Southern twang creeps into Mandel's speech

Democrats pan use of accent with miners

8/17/2012
BY TOM TROY
BLADE POLITICS WRITER
A video of U.S. Senate candidate Ohio Treasurer Josh Mandel showing him speaking with a slightly Southern inflection has made it's way across the Internet.
A video of U.S. Senate candidate Ohio Treasurer Josh Mandel showing him speaking with a slightly Southern inflection has made it's way across the Internet.

While addressing coal miners in southern Ohio during a campaign stop earlier this week, Republican U.S. Senate candidate Josh Mandel suddenly sounded a little, well, different.

Mr. Mandel's slight Southern inflection in a speech about coal has raced through the Web, propelled gleefully by Democratic Party pols who see it as another example of Mr. Mandel as "a politician we just can't trust."

The Mandel campaign said the Democratic focus on his newfound Southern drawl is a "ridiculous" effort to change the subject from Sen. Sherrod Brown's voting record.

Mr. Mandel, the state treasurer now in his second year on the job, is running to unseat Senator Brown, a first-term Democratic incumbent, in the Nov. 6 general election. Mr. Mandel was in Beallsville, a small southeastern Ohio town, with Republican presidential candidate Mitt Romney on Tuesday.

There was a distinct twang in Mr.

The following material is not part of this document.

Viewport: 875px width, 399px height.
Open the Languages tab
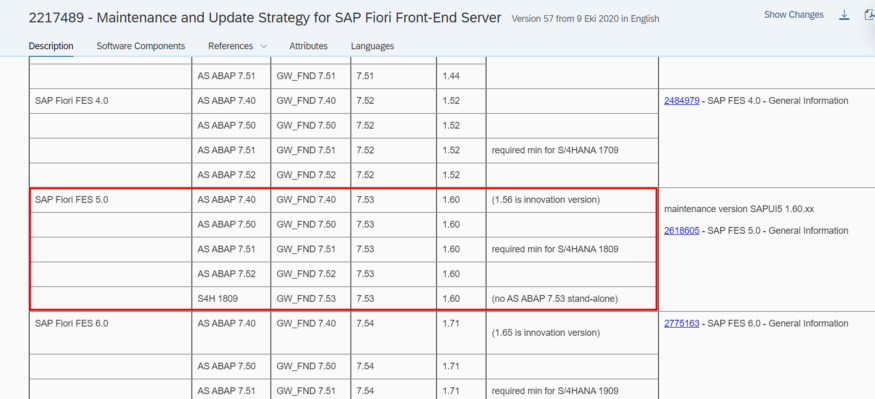tap(372, 46)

Mandel's voice when he said, " 'preciate everyone being out here," in a video the Ohio Democratic party has circulated. A very slight Southern accent creeps back several times into the 90-second speech, which ends with Mr. Mandel sounding ready to sacrifice his life to protect the coal industry.

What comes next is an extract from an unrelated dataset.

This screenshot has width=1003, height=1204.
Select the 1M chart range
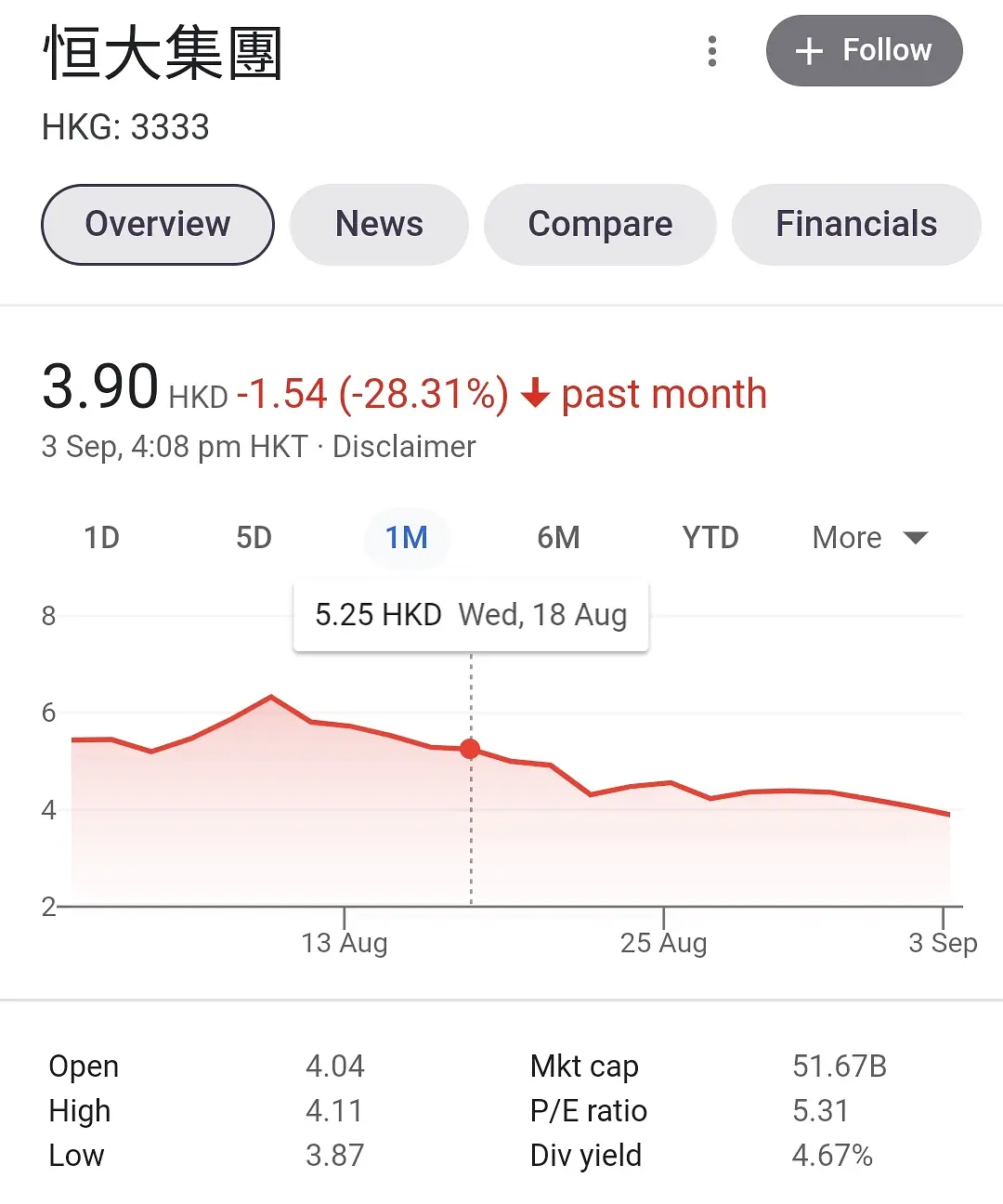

After saying some people in Hollywood and New York "think coal is a four-letter word," Mr. Mandel said, "for any of these folks, trying to stand between us and affordable, reliable, dependable energy, we have just four words for them: over our dead bodies."

The Democratic Party assembled a video contrasting the way Mr. Mandel talked in front of the miners with the way he says the same words at other public functions.

Mr. Brown and Mr. Mandel are tied in a new poll, released Wednesday by Rasmussen Reports, at 44 percent each.

Andrew Zucker, the Ohio Democratic Party's press secretary, said Mr. Mandel "was caught shockingly faking a Southern accent." Mr. Zucker said the "odd speech" was Mr. Mandel's "latest attempt to mislead Ohioans."

Mr. Mandel's biography is staunchly Northern. He's from Lyndhurst, a Cleveland suburb, and graduated from Ohio State University in Columbus and Case Western Reserve University law school in Cleveland.

Nicole Sizemore, a Mandel spokesman, issued a statement calling the time the Democrats have spent focusing on the accent issue "ridiculous and a clear sign of desperation." "Sherrod Brown will do anything to distract voters from the fact that on his watch Ohio has lost thousands of manufacturing jobs, America's national debt has skyrocketed to more than $15 trillion, and the Senate hasn't passed a budget in more than three years," she wrote.